This project enables the automatic extraction of semantic metadata from YouTube videos using their links. The extracted metadata is provided as a JSON object.
The pipeline has following structure
First, the user provides a YouTube link, which is received by FastAPI. FastAPI forwards this link to both PyTube and YT-DLP to obtain the video and essential data from YouTube, including the audio transcript. Then, PyScence Detect is employed to segment the video into meaningful scenes. Katna is utilized to extract the most significant keyframes that represent each scene. Using these keyframes and the audio transcript, a Vision-Language Model (VLM) extracts important metadata from the scenes. Since the metadata generated by the VLM may lack context for the entire scene or video, a Large Language Model (LLM) is then used to contextualize this data. Finally, the contextualized data from the LLM is combined with the metadata already provided by PyTube to form a metadata object
{
"MetaDataObject": {
"youtube_title": "str",
"youtube_description": "str",
"published_date": "str",
"youtube_video_id": "str",
"youtube_thumbnail_url": "str",
"youtube_rating": "str",
"youtube_views": "str",
"youtube_age_restricted": "str",
"youtube_keywords": ["str"],
"youtube_author": "str",
"youtube_channel_id": "str",
"youtube_length": "int",
"url": "str",
"llm_description": "str",
"learning_resource_type": "str",
"intended_end_user_role": "str",
"context": "str",
"difficulty_level": "str",
"discipline": "str",
"educational_level": "str",
"target_audience_age": "str",
"typical_learning_time": "str",
"scene_objects": ["SceneObject"]
},
"SceneObject":{
"duration": "str",
"scene_start": "str",
"scene_end": "str",
"title": "str",
"caption": "str",
"key-concepts": "str",
"questions": "str",
"text": "str",
"resources": "str",
"language": "str",
"video_type": "str"
}
}
To install the project's python libraries, run the following command in your terminal:
pip install -r requirements.txt
Additionally, to install flash attention run:
pip install flash-attn --no-build-isolation
As with most python projects we recommend setting up a virtual environment.
To install the non python dependencies of the project run the following, depending on your systen:
sudo apt-get install ffmpeg imagemagick
The models are downloaded from huggingface when running the program for the first time. To download Mistral-7B-Instruct-v0.3 you need to first create a HF account and ask for access on the model page. After access has been granted, create an access token with write permissions and place it into the constants file. Now all models should be downloaded without any problems.

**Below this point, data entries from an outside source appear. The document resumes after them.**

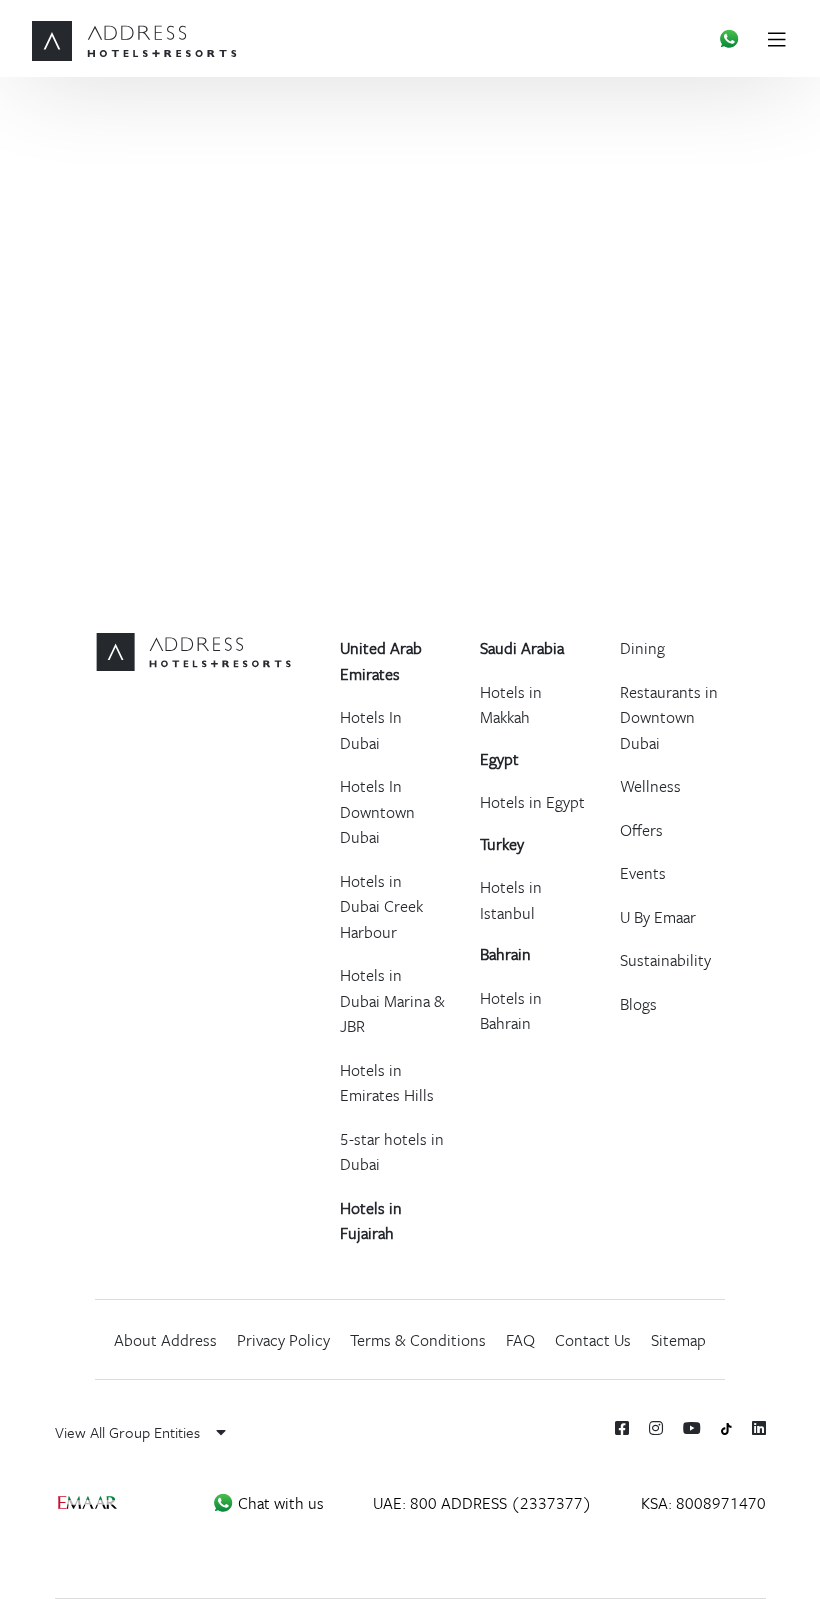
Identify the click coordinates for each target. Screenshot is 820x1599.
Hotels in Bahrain (511, 1011)
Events (643, 873)
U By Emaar (658, 917)
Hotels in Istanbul (511, 900)
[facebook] (622, 1428)
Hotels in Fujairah (371, 1221)
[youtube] (692, 1428)
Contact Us (593, 1340)
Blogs (638, 1004)
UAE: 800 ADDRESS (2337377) (482, 1503)
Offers (641, 830)
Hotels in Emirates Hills (387, 1083)
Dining (642, 648)
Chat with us (279, 1503)
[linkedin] (759, 1428)
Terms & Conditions (418, 1340)
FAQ (520, 1340)
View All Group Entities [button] (129, 1432)
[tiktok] (726, 1427)
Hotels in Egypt (532, 802)
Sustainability (665, 960)
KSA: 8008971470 (703, 1503)
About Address (165, 1340)
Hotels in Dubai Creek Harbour (381, 906)
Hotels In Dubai (371, 730)
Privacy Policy (283, 1340)
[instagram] (656, 1428)
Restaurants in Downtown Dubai (669, 717)
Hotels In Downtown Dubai (377, 811)
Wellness (650, 786)
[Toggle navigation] (784, 38)
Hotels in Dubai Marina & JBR (392, 1000)
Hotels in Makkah (511, 705)
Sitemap (678, 1340)
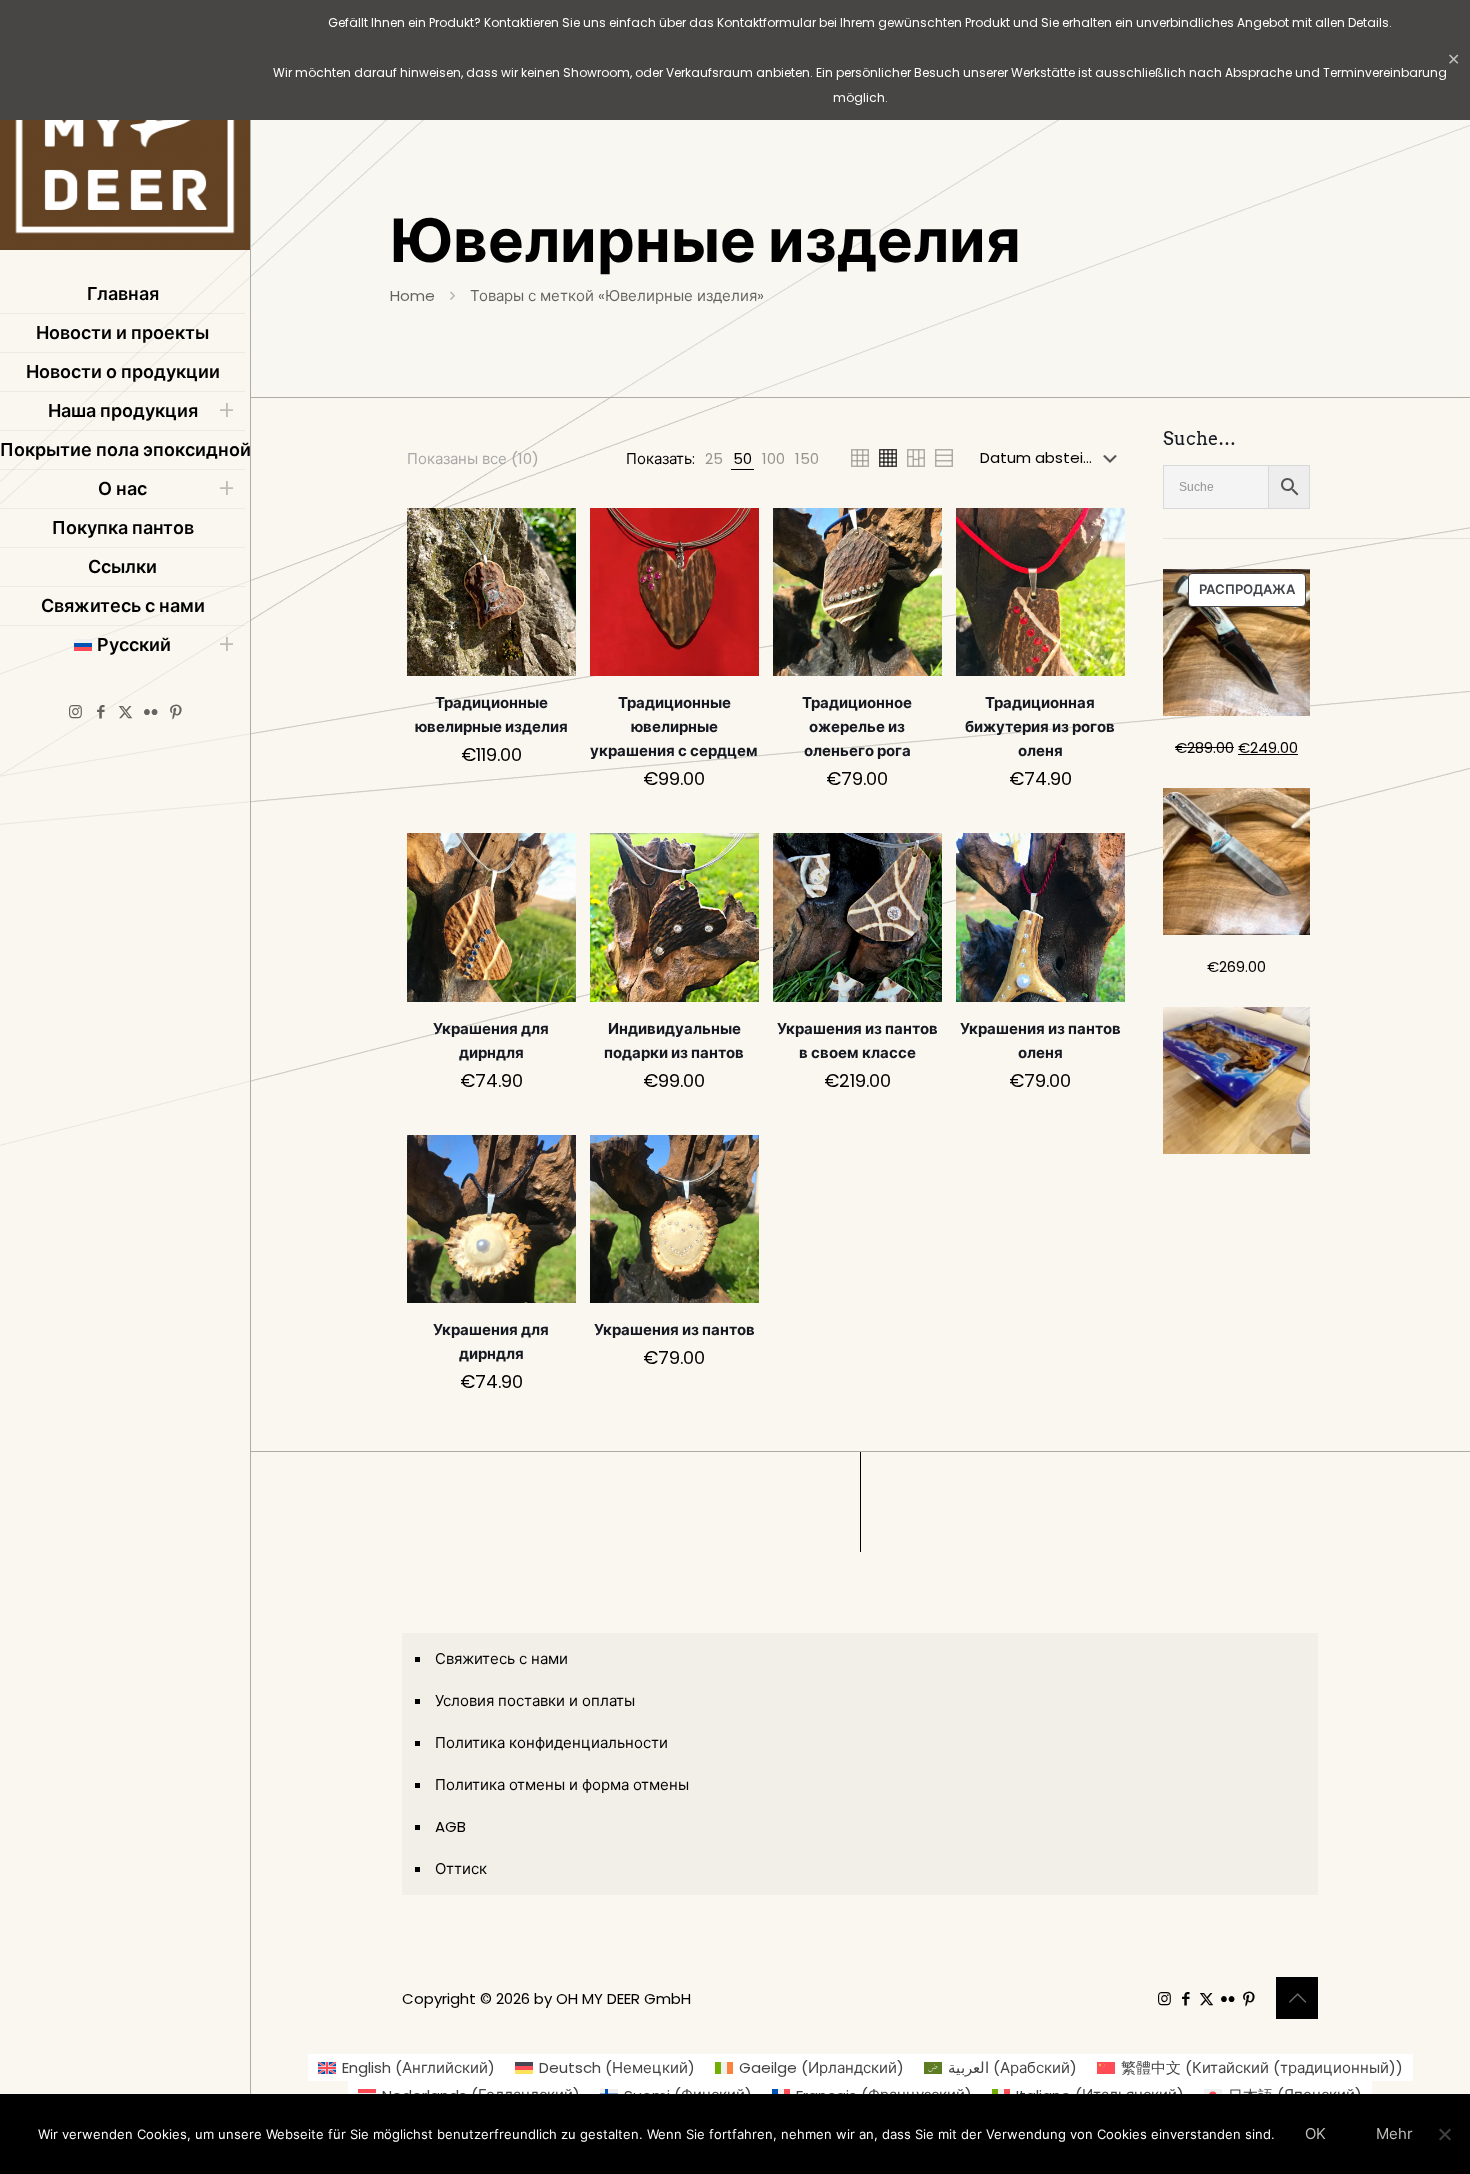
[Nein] (1445, 2134)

We offer multiple ways to run the pipeline depending on what interaction level might be needed.
To make sure that there aren't any complications with running the scripts below, make sure that you added this repository to your python path by running.
export PYTHONPATH=$(pwd)
We offer a script which you can run locally. To do this, run python main.py <YOUR_YOUTUBE_LINK>
.
For the least interaction with the actual code you can start up the demo server by running python server.py
and access the front-end under localhost:8000.
For the evaluation of this project we created a small dataset containing manually created captions for 10 learning videos from YouTube. The datasets containing the manual and automated captions can be found under eval.
To execute the evaluation cd into the eval directory and run:
python eval_predictions.py
The scripts for calculating the metrics were taken from pycocoevalcap.